Moneyfarm, l'inflazione cresciuta fino al 18,3% a dicembre 2022: costa €4 mila in più in un anno alle famiglie
Dai calcoli di Moneyfarm emerge che l’inflazione costa alle famiglie da 188€ a 363€ in più al mese, che, su base annua, significa tra i 2.000 e i 4.000 euro in più.
La forte crescita dell’inflazione è stata sicuramente una delle grandi protagoniste del 2022. A dicembre 2022, in Italia, i prezzi sono cresciuti dell’11,6% rispetto al dicembre dell’anno precedente, un valore a cui non si assisteva dalla prima metà degli anni Ottanta. La realtà, però, è che per molti risparmiatori l’inflazione è salita fino al 18,3% e i costi, in termini assoluti, fino a 363 euro in più al mese: 4 mila euro in più in un anno.
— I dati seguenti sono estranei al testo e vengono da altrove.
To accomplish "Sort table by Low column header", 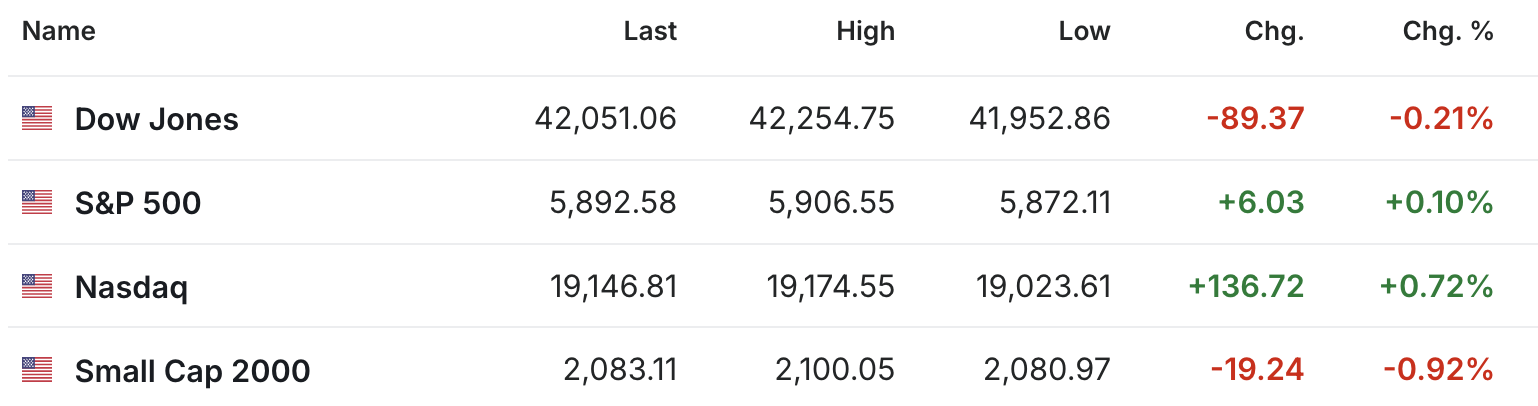I will (1085, 32).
Partendo dagli ultimi dati ISTAT sull’inflazione nel 2022 ed incrociandoli con la fotografia 2021 dei consumi di 52 diversi profili di famiglie e di consumatori, Moneyfarm ha stimato con il supporto di Smileconomy, società indipendente specializzata in educazione finanziaria, l’inflazione effettiva: un indicatore che misura i diversi impatti dell’inflazione sulle tasche dei
risparmiatori, a seconda del loro stile di vita e del loro mix di consumi.
A dicembre 2022 l’inflazione misurata da ISTAT segna +11,6% rispetto al dicembre 2021, ma per i 52 profili tracciati l’inflazione effettiva va dall’11,5% al 18,3%, poiché i consumi effettivi delle famiglie esaminate “battono” l’inflazione media del paniere ISTAT. Ragionando in termini assoluti, dai calcoli di Moneyfarm emerge che l’inflazione costa alle famiglie da 188€ a 363€ in più al mese, che, su base annua, significa tra i 2.000 e i 4.000 euro in più.
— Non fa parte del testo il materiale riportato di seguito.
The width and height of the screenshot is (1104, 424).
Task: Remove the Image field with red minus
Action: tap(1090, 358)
Alla luce di ciò, per poter continuare a mantenere il proprio stile di vita e neutralizzare gli effetti di un’inflazione eccezionalmente alta, una famiglia italiana dovrebbe risparmiare tra il 10% e il 15% delle sue entrate (“tasso di risparmio antidoto”). Pertanto le famiglie che, prima del 2022, risparmiavano meno hanno dovuto rinunciare ad alcuni consumi o attingere ai propri risparmi per mantenere inalterati i propri consumi. Attualmente, però, gli italiani risparmiano
mediamente il 7% del loro reddito, quindi non sarebbero in grado di affrontare una nuova ondata di inflazione nel 2023.